-- EXERCISE GOAL --
From the forum thread on photo analysis, return word for word the portion that begins at the words "I just threw" and stops after "in other ways.".
(SUPPLIED PASSAGE begins)
This is really cool. I posted a photo of what I think was my great grandparents into it and it explained their circumstances in fascinating ways (to the point of mentioning aged clothing, a detailed I overlooked).
I’ve been trying to figure out how to process hundreds of my own scanned photos to determine any context about them. This was convincing enough for me to consider google’s vision API. No way I’d ever trust OpenAI’s apis for this.
Edit: can anybody recommend how to get similar text results (prompt or processing pipeline to prompt)?
I use ChatGPT every day and I just throw a pic and say "alt text", that will give you insane detail, but also limited because the prompt itself insinuates a shorter description for a HTML tag.
I just threw a pic in here of my gf holding a loaf she just made and part of it said "The slight imperfections on the bread's crust indicate it's freshly baked, and the woman's posture and facial expression suggest that she is very pleased with her creation."
One company has the capacity to maintain HIPAA compliance and the other is best known for vacuuming up the entire web and users prompts. For something as sensitive as family photos, I know which company/product I'd prefer for this potential project.
Google's mission statement is to "organize the world's information", and the only thing stopping them is when they run into copyright laws or paywalls.
OpenAI (and indeed all the LLM providers) has gone almost as far as it can usefully go with bigger training sets, even without literally everything on the web, and now try to make the models smarter in other ways.
(OpenAI may also lose their current copyright lawsuits because laws don't care that both an LLM and PageRank are big matrix multiplications, they care about the impact on rights holders).
"your ancestor has this indicator of that hereditary disease, good morning your health insurance now costs you 1.5x and we don't actually have to explain why"
Yeah, I know the point of this site is to give us a dystopian shock by showing us how much information Big Tech extracts from our photos, but it's inadvertently a pretty good advertisement for Google's Vision API. It did a fantastic job of summarizing the photos I threw at it.
I mean I wouldn't trust either entity. If you're serious about maintaining some semblance of privacy then you should opt for a local solution such as BakLLaVa or Llama-3.2-Vision models.
I’ve been trying to figure out how to process hundreds of my own scanned photos to determine any context about them. This was convincing enough for me to consider google’s vision API. No way I’d ever trust OpenAI’s apis for this.
Edit: can anybody recommend how to get similar text results (prompt or processing pipeline to prompt)?
(SUPPLIED PASSAGE ends)
(DATA FOR ANALYSIS begins)
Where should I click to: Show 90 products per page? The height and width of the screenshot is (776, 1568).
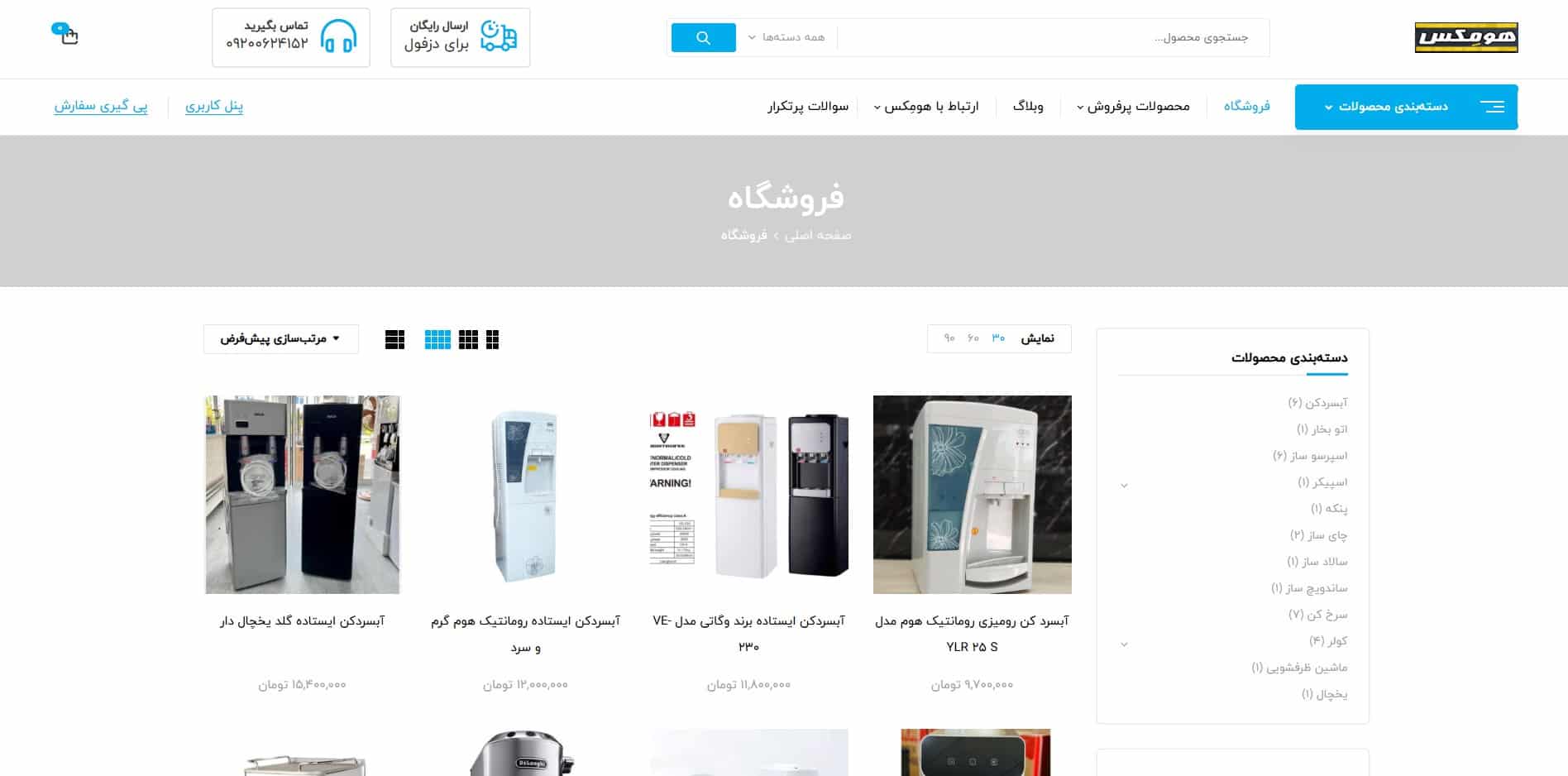949,338
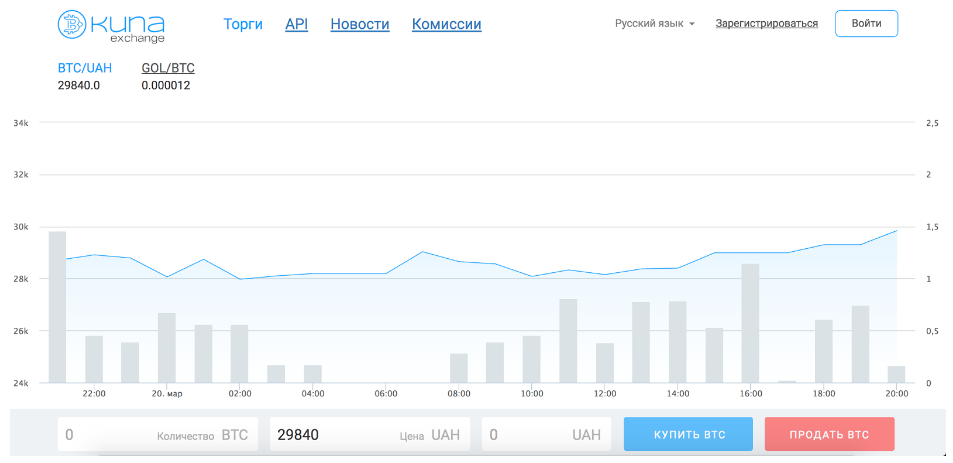The width and height of the screenshot is (953, 463).
Task: Click the Войти login button
Action: point(866,24)
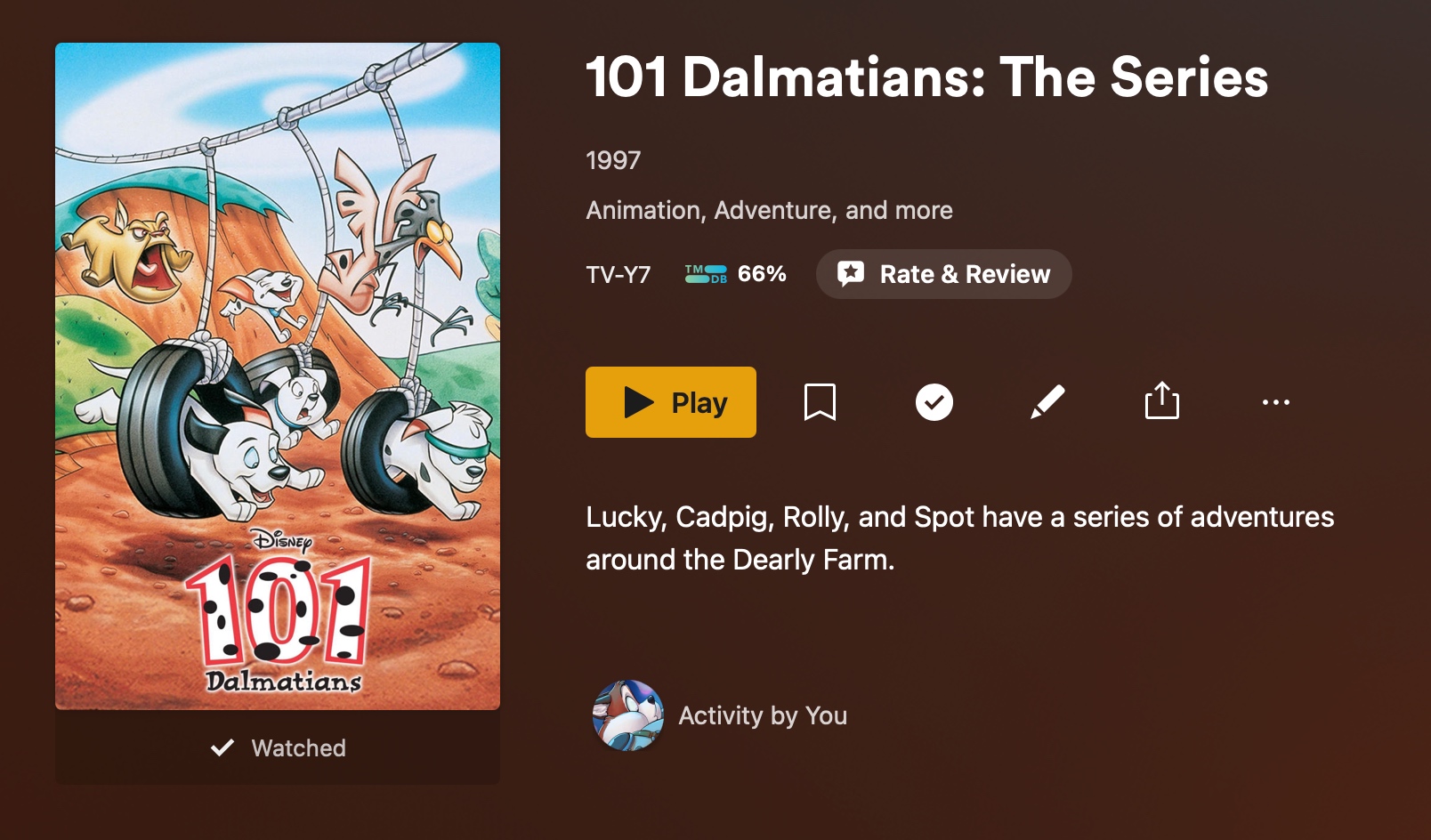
(DATA FOR ANALYSIS ends)
-- REPLY --
I just threw a pic in here of my gf holding a loaf she just made and part of it said "The slight imperfections on the bread's crust indicate it's freshly baked, and the woman's posture and facial expression suggest that she is very pleased with her creation."
One company has the capacity to maintain HIPAA compliance and the other is best known for vacuuming up the entire web and users prompts. For something as sensitive as family photos, I know which company/product I'd prefer for this potential project.
Google's mission statement is to "organize the world's information", and the only thing stopping them is when they run into copyright laws or paywalls.
OpenAI (and indeed all the LLM providers) has gone almost as far as it can usefully go with bigger training sets, even without literally everything on the web, and now try to make the models smarter in other ways.